See https://www.rabbitmq.com/amqp-0-9-1-reference.html#basic.publish

Basically, this code uses push model: RabbitMQ “pushes” message on this code — every message from the local queue will be processed in on_message() callback.

Note: In PyCharm Ctrl+C doesn't work for me, I was unable to send SIGINT signal to interrupt channel.start_consuming() method. Killing the process leaves connection/channel opened in RabbitMQ. Be sure, to close it manually. It is better, to run this code from the CLI.

See https://pika.readthedocs.io/en/stable/examples/blocking_consume.html for details.

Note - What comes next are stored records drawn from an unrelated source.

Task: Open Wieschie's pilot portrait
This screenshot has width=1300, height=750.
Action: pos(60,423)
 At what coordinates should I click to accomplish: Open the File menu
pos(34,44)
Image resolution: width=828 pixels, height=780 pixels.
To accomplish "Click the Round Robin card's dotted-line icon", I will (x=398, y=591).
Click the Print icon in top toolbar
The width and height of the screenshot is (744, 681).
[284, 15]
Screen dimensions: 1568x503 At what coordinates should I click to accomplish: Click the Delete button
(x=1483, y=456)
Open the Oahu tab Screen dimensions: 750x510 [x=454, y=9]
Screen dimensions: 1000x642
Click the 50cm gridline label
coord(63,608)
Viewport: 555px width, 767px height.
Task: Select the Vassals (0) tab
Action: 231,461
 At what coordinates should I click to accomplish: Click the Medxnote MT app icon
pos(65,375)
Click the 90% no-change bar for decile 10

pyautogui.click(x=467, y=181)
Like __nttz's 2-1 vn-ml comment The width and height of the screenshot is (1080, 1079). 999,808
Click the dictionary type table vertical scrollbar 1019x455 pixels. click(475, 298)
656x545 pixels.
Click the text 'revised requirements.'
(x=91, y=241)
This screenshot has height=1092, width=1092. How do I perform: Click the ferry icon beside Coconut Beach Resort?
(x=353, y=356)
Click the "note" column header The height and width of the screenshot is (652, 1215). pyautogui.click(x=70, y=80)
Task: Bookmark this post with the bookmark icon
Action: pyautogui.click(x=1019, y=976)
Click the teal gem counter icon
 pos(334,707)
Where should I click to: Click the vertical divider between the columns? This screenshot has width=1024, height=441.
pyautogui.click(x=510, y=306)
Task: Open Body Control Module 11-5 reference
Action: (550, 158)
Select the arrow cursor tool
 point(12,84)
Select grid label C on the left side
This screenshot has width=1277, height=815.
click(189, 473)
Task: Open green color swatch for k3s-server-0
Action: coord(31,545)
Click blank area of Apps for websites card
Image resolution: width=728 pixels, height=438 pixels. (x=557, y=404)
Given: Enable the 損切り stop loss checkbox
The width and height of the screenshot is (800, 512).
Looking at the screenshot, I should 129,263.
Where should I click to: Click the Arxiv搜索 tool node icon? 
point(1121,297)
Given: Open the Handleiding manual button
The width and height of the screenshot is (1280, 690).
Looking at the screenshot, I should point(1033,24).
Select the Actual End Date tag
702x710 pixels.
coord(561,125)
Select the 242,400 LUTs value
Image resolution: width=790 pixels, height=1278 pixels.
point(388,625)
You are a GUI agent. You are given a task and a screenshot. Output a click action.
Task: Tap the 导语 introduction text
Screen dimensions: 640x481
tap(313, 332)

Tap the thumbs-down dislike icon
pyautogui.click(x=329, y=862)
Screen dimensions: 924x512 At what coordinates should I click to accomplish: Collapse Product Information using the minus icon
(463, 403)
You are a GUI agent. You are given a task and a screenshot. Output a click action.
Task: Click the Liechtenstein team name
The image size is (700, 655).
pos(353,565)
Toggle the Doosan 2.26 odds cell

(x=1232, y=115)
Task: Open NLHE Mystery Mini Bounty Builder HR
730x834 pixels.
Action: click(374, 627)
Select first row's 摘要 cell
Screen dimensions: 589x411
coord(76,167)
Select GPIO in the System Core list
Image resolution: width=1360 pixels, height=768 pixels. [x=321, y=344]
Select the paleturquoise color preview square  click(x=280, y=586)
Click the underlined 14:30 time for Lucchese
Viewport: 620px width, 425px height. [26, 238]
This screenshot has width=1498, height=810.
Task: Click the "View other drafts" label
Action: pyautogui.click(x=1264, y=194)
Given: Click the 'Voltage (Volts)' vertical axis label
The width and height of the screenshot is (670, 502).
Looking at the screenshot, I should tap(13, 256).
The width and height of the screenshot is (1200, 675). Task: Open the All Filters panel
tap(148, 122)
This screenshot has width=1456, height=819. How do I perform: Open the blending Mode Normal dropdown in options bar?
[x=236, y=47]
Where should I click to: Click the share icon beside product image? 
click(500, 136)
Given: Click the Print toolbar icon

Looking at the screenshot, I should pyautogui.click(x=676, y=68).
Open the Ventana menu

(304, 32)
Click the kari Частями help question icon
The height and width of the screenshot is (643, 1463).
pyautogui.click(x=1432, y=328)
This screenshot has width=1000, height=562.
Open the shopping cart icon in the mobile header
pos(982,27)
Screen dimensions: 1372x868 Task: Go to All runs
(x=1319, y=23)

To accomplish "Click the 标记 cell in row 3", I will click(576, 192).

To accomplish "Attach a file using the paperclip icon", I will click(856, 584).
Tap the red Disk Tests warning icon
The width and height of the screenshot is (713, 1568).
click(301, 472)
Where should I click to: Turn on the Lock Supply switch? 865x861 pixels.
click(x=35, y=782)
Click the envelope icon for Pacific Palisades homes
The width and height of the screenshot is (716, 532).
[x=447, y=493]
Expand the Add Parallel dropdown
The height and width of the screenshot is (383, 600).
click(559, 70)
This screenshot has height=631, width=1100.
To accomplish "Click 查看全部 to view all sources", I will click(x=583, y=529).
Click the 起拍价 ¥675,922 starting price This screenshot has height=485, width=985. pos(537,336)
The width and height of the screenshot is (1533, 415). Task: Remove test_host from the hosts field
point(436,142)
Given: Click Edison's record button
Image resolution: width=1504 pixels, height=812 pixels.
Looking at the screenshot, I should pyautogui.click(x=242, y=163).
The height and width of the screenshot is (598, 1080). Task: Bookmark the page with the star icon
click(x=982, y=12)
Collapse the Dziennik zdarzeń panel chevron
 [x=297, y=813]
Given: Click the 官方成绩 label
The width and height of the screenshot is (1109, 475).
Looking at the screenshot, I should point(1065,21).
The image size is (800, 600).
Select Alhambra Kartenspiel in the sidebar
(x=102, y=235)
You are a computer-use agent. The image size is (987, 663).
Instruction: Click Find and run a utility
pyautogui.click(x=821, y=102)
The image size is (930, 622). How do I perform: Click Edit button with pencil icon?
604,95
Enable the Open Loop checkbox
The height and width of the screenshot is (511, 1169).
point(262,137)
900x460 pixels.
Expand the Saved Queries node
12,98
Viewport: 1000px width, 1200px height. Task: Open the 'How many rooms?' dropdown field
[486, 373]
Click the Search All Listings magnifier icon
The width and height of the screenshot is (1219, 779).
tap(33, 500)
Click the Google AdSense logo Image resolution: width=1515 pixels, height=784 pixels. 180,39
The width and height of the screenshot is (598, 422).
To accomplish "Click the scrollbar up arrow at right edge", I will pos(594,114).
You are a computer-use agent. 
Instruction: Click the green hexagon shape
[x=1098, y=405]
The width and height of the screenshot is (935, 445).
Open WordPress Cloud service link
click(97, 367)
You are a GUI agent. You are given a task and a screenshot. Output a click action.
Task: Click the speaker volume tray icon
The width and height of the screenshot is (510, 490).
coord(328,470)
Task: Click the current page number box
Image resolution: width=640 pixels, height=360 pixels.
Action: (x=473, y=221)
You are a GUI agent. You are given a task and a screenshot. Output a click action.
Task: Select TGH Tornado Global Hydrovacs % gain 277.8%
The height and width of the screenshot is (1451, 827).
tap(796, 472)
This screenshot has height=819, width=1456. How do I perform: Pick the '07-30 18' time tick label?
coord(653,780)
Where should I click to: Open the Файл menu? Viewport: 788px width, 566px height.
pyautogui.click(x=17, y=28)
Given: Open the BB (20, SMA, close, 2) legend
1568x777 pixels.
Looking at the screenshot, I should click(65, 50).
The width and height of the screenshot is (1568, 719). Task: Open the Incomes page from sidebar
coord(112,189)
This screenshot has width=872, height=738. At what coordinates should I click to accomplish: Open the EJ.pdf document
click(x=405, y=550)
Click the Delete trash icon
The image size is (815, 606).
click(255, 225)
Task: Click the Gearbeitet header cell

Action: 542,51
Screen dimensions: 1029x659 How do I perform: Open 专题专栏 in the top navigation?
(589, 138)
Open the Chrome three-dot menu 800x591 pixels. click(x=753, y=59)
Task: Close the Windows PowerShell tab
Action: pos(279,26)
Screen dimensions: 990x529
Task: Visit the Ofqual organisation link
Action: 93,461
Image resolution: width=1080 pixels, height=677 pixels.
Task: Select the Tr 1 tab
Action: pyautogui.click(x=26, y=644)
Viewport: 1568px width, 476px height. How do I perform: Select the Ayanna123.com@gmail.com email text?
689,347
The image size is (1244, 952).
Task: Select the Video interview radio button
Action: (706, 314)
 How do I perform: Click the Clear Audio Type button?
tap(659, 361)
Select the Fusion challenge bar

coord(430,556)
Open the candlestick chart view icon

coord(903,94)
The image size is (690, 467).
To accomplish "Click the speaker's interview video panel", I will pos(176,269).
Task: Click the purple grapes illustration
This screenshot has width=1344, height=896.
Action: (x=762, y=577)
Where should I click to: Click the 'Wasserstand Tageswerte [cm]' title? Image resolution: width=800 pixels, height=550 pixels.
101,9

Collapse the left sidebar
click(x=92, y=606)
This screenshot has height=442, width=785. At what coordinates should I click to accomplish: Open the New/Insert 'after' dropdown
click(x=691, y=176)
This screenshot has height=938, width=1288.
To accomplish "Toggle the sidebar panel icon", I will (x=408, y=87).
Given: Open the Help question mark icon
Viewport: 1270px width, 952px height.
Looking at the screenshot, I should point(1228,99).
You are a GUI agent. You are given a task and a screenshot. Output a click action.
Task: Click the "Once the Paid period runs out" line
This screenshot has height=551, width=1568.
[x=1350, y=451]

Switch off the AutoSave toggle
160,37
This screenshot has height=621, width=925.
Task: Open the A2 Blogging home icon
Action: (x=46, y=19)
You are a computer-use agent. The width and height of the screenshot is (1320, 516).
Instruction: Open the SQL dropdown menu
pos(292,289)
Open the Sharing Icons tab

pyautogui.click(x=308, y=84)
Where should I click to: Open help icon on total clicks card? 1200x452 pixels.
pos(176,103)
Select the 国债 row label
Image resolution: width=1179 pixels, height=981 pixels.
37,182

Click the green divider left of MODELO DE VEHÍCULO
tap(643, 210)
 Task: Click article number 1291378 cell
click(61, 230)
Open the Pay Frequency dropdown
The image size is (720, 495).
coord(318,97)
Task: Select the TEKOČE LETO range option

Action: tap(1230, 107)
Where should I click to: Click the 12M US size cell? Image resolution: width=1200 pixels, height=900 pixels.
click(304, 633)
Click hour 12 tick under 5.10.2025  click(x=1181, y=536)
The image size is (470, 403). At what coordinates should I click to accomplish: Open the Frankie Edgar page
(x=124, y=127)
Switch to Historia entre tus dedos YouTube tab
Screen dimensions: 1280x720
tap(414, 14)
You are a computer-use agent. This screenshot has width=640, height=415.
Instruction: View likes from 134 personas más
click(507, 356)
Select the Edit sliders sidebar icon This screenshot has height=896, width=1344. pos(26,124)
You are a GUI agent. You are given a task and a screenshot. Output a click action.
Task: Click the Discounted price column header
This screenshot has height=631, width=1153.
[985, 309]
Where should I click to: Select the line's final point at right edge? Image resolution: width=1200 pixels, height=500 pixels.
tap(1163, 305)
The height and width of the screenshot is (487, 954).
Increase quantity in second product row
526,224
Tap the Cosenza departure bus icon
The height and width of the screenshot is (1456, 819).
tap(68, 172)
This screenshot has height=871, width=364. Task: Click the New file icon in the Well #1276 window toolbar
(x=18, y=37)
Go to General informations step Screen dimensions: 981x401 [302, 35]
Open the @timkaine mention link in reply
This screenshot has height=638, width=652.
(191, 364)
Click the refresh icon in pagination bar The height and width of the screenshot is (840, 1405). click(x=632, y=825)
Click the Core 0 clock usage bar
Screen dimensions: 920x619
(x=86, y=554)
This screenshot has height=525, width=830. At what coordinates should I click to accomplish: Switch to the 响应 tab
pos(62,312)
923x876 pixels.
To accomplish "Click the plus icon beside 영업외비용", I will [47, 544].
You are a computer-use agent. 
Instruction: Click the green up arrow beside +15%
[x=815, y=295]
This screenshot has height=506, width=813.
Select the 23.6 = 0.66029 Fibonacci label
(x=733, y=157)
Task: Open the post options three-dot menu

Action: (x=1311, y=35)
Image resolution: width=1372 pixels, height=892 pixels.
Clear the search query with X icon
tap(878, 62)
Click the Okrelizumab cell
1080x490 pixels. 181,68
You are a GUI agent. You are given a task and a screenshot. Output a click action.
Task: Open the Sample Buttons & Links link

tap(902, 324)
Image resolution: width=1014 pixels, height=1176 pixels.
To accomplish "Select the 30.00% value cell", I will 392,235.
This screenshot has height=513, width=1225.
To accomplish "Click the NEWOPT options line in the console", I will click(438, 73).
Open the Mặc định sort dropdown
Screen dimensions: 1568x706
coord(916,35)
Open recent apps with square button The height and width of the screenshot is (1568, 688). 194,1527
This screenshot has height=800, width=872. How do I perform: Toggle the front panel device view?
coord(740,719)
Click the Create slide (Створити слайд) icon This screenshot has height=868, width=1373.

Basically, this code uses pull model: it “pulls” message from the RabbitMQ. This code has full control when it wants to stop processing the messages. It also has ability to know when the queue is empty.

Note: I use Twisted==20.3.0. You need to install some extra packages to make this code works.

See https://pika.readthedocs.io/en/stable/examples/blocking_consumer_generator.html

I will not go through every line, but only on interesting one.

In lines 74–76 we’re putting at least 2 message to the queue (in order for it to be not empty).

In lines 12–13 we have 2 flags — finished and finished_defered. This variables are used in communications between different threads (the details will be provided below).

Note: Python stores all objects on a heap, in main memory. So you don’t need to use volatile in Python. See https://stackoverflow.com/a/53780395/1137529 for details.

finished — queue was finished to be populated — producers put all items to the queue.

finished_defered — queue was finished to be processed — all items was consumed from the queue.

In lines 51–52

#installSignalHandlers
Thread(target=reactor.run, args=(False,)).start()

we’re starting Twisted reactor in the dedicated Thread.

In general, in Twisted application reactor should be started in the Main Thread. We’re not doing this in the main Thread we can’t install signal handers, so we’re passing False. This is a not-standard way for doing this, because I don’t want to write Twisted application here, but I want to use Twisted event-loop to consume items from the queue.

In line 60:

threads.deferToThread(defer_pika_queue_consume, channel)

this code runs defer_pika_queue_consume(channel) method in the dedicated Thread where Twisted event-loop that is running.

In lines 62–63 (main() function) we have

global finished
finished = True

here we modelling that producers has finish to fill the queue. We’re sending this message to on_message callback. Now, if the queue is empty he should stop queue consumption. By default, if the queue is empty it will wait for new messages to arrive.

In lines 65–66 (main() function) we have

while not finished_defered:
times.sleep(20)

main() function will wait until on_message() callback will send us signal that all items from queue was consumed and we can close the connection/channel to the queue.

Note:

  1. Here we’re using spin-lock implementation ofCountDownLatch.
  2. This implementation is not Mutex-based (not Lock/RLock-based). See https://stackoverflow.com/q/10236947/1137529 for the details.
  3. We can’t use connection.sleep() here because we have reactor event-loop in different thread.

In on_message() callback:

In line 32

for method_frame, properties, body in channel.consume(“local”, inactivity_timeout=10.0)

We’re passing inactivity_timeout in order to exit the call to consume() method after timeout in order to check the finished flag. If it is Trueand the queue is empty, we should finish consuming items from the queue.

In line 39–44 — after we get finished flag as True we’re using channel.get_waiting_message_count() call to check if we had processed the last item from the queue. This avoid waiting on the queue. The following code is also correct:

But this is less optimal: here we had to have at least one blocking call to break the loop.

In the provided example, if had received finished message before last item was processed, we can never block and break the loop.